Not only had Zip been reporting a falling cash transaction margin – it was 3.8% in FY20 and 2.3% in FY22 – but more expensive interest costs could flow through the business. If its margins are lower, it won't make as much money in the future as previously planned.
But, the business does have a medium-term cash transaction margin range target of between 2.5% to 3%.
Can the Zip share price recover?
Zip has acknowledged it's facing multiple problems. Management has also pointed to people having less for discretionary spending because of inflation, as well as the potential for increased regulatory requirements.

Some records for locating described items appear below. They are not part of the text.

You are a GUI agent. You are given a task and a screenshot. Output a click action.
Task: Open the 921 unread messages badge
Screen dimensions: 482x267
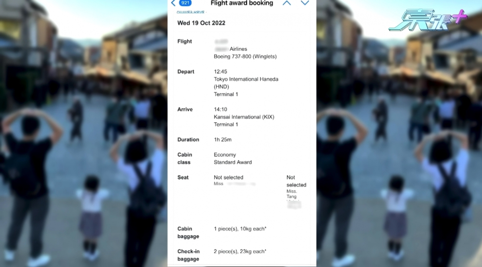coord(185,3)
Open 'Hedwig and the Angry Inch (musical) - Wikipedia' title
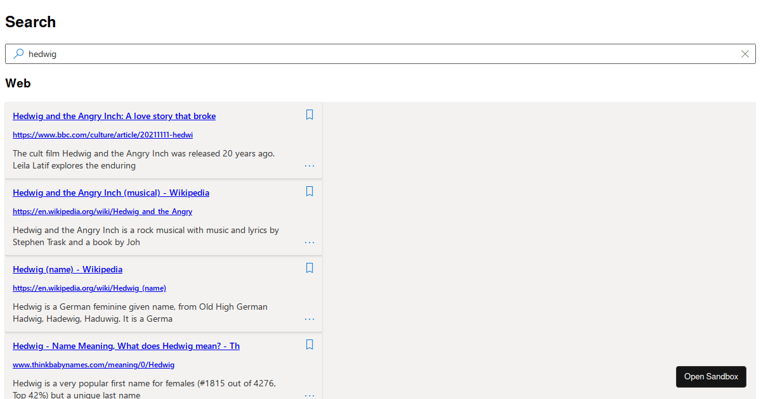761x399 pixels. (x=111, y=193)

On the interest rate side, Zip has pointed to a few different things. First, accelerated capital recycling underpinned by "product construct". Second, its performance with customers' balances supports its 'Master Trust' AAA rating in Australia. Finally, Zip noted the "robust two-sided revenue model provides pricing flexibility to maintain margins."
Zip pointed out it's a licensed credit provider in Australia and "well-placed to adapt to change", and that it's supportive of fit-for-purpose regulation.
For Zip shares to recover back to above $6 from under 70 cents could take a lot of underlying growth.
But, the company thinks that it can grow a lot further.
Zip believes that buy now, pay later (BNPL) can grow significantly. According to Worldpay, BNPL volumes could increase by over 2 times between 2021 to 2025.
Zip thinks the core addressable market in Australia, New Zealand and the US is technically $11.7 trillion, with the BNPL penetration only being around 2% of that.
While the growth rate in percentage terms has slowed, Zip continues to grow at an impressive double-digit rate. In the second quarter of FY23, its revenue rose 12% to $188 million and transaction volume jumped 22% quarter over quarter to $2.7 billion.
If it can keep increasing its cash transaction margin, ensure bad debts stay relatively low and keep growing revenue, then Zip can keep rising in my opinion. But, there's a long way to go for the Zip share price to reach $7. However, I do think $1 is possible in the next year or two if the underlying performance keeps improving.